TEXT SEGMENT:
In addition to challenging Wells Fargo’s practice of non-compliance, the City attached a series of
exhibits naming several properties as common law and statutory nuisances as well as a number
of properties with outstanding code violations.
Developments since the City filed its third amended complaint have narrowed the dispute
still further. In connection with a settlement agreement, the City stipulated to the dismissal of
the rest of the Deutsche Bank entities and dismissed the claims arising from several Wells Fargo
properties. Both sides agreed to dismiss the statutory nuisance claim with prejudice (Claim 5)
and to stipulate to final judgment in favor of the City on the municipal code violations (Claims
1–4). The City has since disavowed any claims for injunctive and declaratory relief on appeal
(Claim 8).
That leaves Claim 6: the damages claim for common law public nuisance against Wells
Fargo.
In rejecting this claim, the district court held that (1) the economic-loss doctrine
foreclosed recovery and (2) the City’s alleged damages―increased police and fire expenses, a
decrease in the City’s tax base, and an increase in the City’s administrative costs―were too
attenuated to establish proximate cause. The City appealed this ruling.

RECORDS SUPPLIED:

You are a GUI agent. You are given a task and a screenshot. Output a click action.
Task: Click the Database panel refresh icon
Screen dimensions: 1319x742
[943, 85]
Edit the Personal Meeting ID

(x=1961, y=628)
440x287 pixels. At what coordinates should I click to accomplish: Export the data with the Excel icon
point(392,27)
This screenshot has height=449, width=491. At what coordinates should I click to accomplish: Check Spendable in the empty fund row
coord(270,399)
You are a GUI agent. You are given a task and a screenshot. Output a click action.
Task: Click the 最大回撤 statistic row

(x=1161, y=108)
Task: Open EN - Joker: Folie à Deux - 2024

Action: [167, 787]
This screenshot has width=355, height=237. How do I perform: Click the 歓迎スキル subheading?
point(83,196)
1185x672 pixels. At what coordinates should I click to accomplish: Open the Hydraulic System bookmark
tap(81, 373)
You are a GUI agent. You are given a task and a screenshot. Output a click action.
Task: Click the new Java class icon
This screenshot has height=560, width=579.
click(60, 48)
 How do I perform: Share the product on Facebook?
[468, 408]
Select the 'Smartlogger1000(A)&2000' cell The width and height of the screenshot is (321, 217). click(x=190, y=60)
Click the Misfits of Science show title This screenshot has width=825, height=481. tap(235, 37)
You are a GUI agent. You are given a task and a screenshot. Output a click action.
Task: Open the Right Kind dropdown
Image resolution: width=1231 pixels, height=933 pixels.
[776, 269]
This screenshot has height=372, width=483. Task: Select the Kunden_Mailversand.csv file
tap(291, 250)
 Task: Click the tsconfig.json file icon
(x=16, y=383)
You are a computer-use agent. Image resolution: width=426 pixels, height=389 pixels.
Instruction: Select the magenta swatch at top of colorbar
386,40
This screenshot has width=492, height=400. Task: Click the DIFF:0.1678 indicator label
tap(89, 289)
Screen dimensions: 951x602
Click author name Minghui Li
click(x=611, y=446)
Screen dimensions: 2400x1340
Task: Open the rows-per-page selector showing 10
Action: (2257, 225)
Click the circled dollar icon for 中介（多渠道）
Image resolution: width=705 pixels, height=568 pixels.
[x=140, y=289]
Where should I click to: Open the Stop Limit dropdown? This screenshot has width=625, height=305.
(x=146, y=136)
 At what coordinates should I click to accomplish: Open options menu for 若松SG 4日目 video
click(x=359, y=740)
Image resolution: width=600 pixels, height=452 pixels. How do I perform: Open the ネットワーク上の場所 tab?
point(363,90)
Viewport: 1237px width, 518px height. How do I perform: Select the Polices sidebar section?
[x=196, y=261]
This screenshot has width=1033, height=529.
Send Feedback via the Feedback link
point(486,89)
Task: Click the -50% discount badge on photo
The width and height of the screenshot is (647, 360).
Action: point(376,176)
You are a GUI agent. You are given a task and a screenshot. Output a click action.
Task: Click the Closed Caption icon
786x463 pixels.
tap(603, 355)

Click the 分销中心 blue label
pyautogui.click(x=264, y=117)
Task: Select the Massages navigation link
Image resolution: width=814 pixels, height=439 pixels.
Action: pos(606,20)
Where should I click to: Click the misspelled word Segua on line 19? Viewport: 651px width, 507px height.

PROBLEMS AND TASKS:
1) List the damages the City alleged, according to the passage about the City's case against Wells Fargo.
2) Translate this sentence from the passage about the City's case against Wells Fargo into Spanish: "That leaves Claim 6: the damages claim for common law public nuisance against Wells Fargo."

PER-TASK OUTPUTS:
1)
- Increased police and fire expenses
- A decrease in the City's tax base
- An increase in the City's administrative costs

2) Eso deja la Pretensión 6: la reclamación de daños y perjuicios por alteración del orden público conforme al derecho consuetudinario contra Wells Fargo.